Le sonreí, aunque ella no comprendiera lo que eso significaba, y extendí mi mano para tocar su cuello peludo y tibio. Sentí su aliento en el dorso de mi mano, junto a su diminuta nariz húmeda.

—Has vuelto.

Me respondió con un maullido. Ella venía todas las noches, sin falta, aún cuando parecía que no lo haría. Eso desde que yo había llegado a vivir allí. Era como mi mejor amiga, aunque no tenía nombre.

La pequeña gata caminó hasta mi costado y restregó su cuerpo contra mi pierna, por lo cual le acaricié la cabeza. Luego me levanté.

—Debo admitir que te extrañé —señalé en voz baja, evitando despertar a mamá—. Incluso te he comprando algo.

Me incorporé de mi lugar y caminé hasta la cómoda, abriendo uno de los cajones.

Ese pequeño animal era uno de los motivos principales por los cuales a mi madre le urgía que yo conociera personas. Decía que era de locos hablar con un gato a media noche, y que prefería que mejor no hablara con nadie.

Pero es que yo disfrutaba tanto de la compañía del animal que no podía evitar hablarle y permitirle estar en mi habitación.

No sabía si tenía dueño, ni tampoco el motivo por el cual solamente estaba en las noches y se iba en los días, pero tampoco era mi mayor preocupación. Disfrutaba que volviera, que estuviera, mientras estaba, y era todo.

Sostuve la bolsa de papel con una mano en cuanto la encontré, cerré el cajón y me volví hacia la cama. La bola de pelos negra, diminuta, y reluciente ante la sorda luz lunar, esperaba sentada y expectante justo donde la había dejado.

Caminé hasta sentarme frente a ella. La miré con emoción, lo cual hasta cierto punto me hacía sentir tonta. Incluso loca.

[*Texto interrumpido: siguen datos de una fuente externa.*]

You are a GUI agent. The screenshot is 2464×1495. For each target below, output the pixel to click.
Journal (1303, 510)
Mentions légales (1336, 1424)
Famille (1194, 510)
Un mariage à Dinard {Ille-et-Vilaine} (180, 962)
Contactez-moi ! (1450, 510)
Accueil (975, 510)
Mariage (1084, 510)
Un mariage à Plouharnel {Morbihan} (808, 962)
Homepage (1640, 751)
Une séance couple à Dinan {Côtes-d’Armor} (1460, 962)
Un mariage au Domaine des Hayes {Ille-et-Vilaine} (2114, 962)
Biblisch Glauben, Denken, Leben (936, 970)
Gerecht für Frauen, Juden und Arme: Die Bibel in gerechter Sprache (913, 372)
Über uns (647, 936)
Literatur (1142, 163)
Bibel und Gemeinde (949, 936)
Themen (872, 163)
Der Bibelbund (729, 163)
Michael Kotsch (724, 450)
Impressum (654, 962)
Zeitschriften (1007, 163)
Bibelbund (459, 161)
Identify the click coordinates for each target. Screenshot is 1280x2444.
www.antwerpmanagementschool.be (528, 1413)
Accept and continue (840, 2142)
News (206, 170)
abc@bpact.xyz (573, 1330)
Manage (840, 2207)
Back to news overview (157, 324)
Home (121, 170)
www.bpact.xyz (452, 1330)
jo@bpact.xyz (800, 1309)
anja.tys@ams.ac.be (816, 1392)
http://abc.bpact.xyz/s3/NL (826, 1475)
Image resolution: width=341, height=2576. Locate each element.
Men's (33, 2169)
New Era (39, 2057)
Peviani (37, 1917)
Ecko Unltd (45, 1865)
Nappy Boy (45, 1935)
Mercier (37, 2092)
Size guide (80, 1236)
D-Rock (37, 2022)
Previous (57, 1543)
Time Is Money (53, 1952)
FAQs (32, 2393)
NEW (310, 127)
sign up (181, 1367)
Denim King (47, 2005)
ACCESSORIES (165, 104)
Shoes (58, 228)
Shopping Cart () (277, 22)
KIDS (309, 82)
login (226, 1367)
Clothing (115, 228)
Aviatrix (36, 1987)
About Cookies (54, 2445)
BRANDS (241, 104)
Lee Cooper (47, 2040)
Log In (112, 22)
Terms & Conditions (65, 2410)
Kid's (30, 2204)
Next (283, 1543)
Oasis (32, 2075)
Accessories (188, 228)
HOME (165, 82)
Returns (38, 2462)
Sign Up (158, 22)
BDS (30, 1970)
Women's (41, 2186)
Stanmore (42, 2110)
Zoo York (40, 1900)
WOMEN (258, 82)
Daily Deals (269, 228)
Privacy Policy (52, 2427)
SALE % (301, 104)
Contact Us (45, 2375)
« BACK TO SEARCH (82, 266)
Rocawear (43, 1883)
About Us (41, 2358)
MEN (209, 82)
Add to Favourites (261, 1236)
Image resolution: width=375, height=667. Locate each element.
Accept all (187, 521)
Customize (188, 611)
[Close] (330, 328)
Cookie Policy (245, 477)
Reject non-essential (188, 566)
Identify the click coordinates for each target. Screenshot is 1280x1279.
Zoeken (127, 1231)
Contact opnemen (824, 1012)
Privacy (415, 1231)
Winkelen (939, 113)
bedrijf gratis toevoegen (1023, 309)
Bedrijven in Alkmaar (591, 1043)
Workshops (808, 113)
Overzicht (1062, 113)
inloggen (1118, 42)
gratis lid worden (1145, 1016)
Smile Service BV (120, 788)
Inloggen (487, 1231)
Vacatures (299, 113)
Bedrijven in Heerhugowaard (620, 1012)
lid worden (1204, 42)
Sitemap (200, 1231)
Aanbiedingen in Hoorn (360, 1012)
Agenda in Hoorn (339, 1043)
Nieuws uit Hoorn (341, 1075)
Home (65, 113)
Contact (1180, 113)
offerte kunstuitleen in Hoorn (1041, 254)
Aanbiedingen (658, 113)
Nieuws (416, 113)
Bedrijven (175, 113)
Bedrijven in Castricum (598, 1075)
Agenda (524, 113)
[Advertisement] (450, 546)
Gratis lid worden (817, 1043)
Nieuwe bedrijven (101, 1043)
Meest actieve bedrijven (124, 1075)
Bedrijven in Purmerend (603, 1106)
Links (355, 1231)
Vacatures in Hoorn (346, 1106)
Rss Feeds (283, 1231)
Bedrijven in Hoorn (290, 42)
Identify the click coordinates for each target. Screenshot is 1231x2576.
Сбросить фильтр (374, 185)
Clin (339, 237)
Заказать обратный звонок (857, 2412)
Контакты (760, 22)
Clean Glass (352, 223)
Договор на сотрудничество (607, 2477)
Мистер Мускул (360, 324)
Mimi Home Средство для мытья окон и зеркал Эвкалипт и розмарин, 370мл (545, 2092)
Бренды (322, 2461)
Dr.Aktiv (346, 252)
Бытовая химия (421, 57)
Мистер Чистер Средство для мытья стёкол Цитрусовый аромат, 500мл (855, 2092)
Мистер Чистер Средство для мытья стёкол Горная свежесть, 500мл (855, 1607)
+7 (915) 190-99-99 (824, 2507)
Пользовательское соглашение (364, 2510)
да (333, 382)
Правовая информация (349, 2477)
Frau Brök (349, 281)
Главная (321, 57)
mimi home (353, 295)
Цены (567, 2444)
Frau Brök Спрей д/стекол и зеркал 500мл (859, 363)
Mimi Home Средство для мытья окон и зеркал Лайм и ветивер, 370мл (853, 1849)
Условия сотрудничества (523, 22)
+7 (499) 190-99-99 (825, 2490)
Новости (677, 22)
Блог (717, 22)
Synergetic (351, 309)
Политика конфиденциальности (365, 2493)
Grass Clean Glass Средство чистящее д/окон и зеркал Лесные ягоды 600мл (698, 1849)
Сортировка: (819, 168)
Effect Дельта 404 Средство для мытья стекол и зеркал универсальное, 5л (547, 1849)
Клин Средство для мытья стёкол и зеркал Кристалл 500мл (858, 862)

—No sé mucho acerca de gatos —murmuré, abriendo la bolsa—. Así que he decidido a mi criterio, espero que te guste.

Sus ojos verdes me miraron. Quizás no entendía lo que yo le decía, pero era reconfortante. Quizás yo estaba enamorada de ella en secreto.

Posicioné la bolsa entre medio de la gata y yo. Ella olisqueó el papel de color café, buscando descifrar su contenido, o tal vez su significado.

Dejé salir una exhalación y saqué el collar que había obligado a mi madre a comprar en una veterinaria del pueblo. Lo tomé entre manos y lo miré. Era rojo, un color genial, que sabía le luciría fenomenal en el cuello.

Procedí a ponérselo, ella no replicó ante el contacto, sino que me permitió hacerlo. Una pequeña campana, también roja, pendía del centro del collar.

Luego saqué el sobre de comida y el plato, que eran las otras y últimas cosas que le había comprado. Vertí la comida para gato en el pequeño plato y lo estaba poniendo en el piso, cuando algo golpeó el cristal de mi ventana.